Data records:
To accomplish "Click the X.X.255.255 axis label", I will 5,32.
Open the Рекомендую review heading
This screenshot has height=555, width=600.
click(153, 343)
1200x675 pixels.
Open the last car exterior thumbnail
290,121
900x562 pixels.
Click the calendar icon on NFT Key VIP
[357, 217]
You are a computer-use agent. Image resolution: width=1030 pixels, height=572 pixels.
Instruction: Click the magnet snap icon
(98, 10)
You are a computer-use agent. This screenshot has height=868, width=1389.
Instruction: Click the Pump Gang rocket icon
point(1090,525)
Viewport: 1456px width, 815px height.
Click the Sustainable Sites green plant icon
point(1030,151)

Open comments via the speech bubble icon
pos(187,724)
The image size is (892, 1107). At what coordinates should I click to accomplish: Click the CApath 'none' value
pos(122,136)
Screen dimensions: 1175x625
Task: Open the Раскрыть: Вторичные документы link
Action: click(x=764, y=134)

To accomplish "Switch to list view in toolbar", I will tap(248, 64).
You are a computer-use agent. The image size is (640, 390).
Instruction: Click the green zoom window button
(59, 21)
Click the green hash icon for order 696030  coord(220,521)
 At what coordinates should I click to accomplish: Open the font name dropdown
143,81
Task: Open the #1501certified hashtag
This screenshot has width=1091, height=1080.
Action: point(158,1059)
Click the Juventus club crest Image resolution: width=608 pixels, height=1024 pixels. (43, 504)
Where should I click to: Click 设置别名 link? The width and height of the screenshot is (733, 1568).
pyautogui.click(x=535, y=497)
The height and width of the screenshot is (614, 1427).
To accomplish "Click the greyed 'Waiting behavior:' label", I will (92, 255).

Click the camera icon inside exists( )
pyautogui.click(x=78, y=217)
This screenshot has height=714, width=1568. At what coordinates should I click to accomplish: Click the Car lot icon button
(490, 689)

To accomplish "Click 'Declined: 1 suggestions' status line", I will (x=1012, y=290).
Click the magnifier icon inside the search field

WHAT IS EXPECTED: The records above should be repeated in full, exactly as given.

TASK ANSWER:
To accomplish "Click the X.X.255.255 axis label", I will 5,32.
Open the Рекомендую review heading
This screenshot has height=555, width=600.
click(153, 343)
1200x675 pixels.
Open the last car exterior thumbnail
290,121
900x562 pixels.
Click the calendar icon on NFT Key VIP
[357, 217]
You are a computer-use agent. Image resolution: width=1030 pixels, height=572 pixels.
Instruction: Click the magnet snap icon
(98, 10)
You are a computer-use agent. This screenshot has height=868, width=1389.
Instruction: Click the Pump Gang rocket icon
point(1090,525)
Viewport: 1456px width, 815px height.
Click the Sustainable Sites green plant icon
point(1030,151)

Open comments via the speech bubble icon
pos(187,724)
The image size is (892, 1107). At what coordinates should I click to accomplish: Click the CApath 'none' value
pos(122,136)
Screen dimensions: 1175x625
Task: Open the Раскрыть: Вторичные документы link
Action: click(x=764, y=134)

To accomplish "Switch to list view in toolbar", I will tap(248, 64).
You are a computer-use agent. The image size is (640, 390).
Instruction: Click the green zoom window button
(59, 21)
Click the green hash icon for order 696030  coord(220,521)
 At what coordinates should I click to accomplish: Open the font name dropdown
143,81
Task: Open the #1501certified hashtag
This screenshot has width=1091, height=1080.
Action: point(158,1059)
Click the Juventus club crest Image resolution: width=608 pixels, height=1024 pixels. (43, 504)
Where should I click to: Click 设置别名 link? The width and height of the screenshot is (733, 1568).
pyautogui.click(x=535, y=497)
The height and width of the screenshot is (614, 1427).
To accomplish "Click the greyed 'Waiting behavior:' label", I will (92, 255).

Click the camera icon inside exists( )
pyautogui.click(x=78, y=217)
This screenshot has height=714, width=1568. At what coordinates should I click to accomplish: Click the Car lot icon button
(490, 689)

To accomplish "Click 'Declined: 1 suggestions' status line", I will (x=1012, y=290).
Click the magnifier icon inside the search field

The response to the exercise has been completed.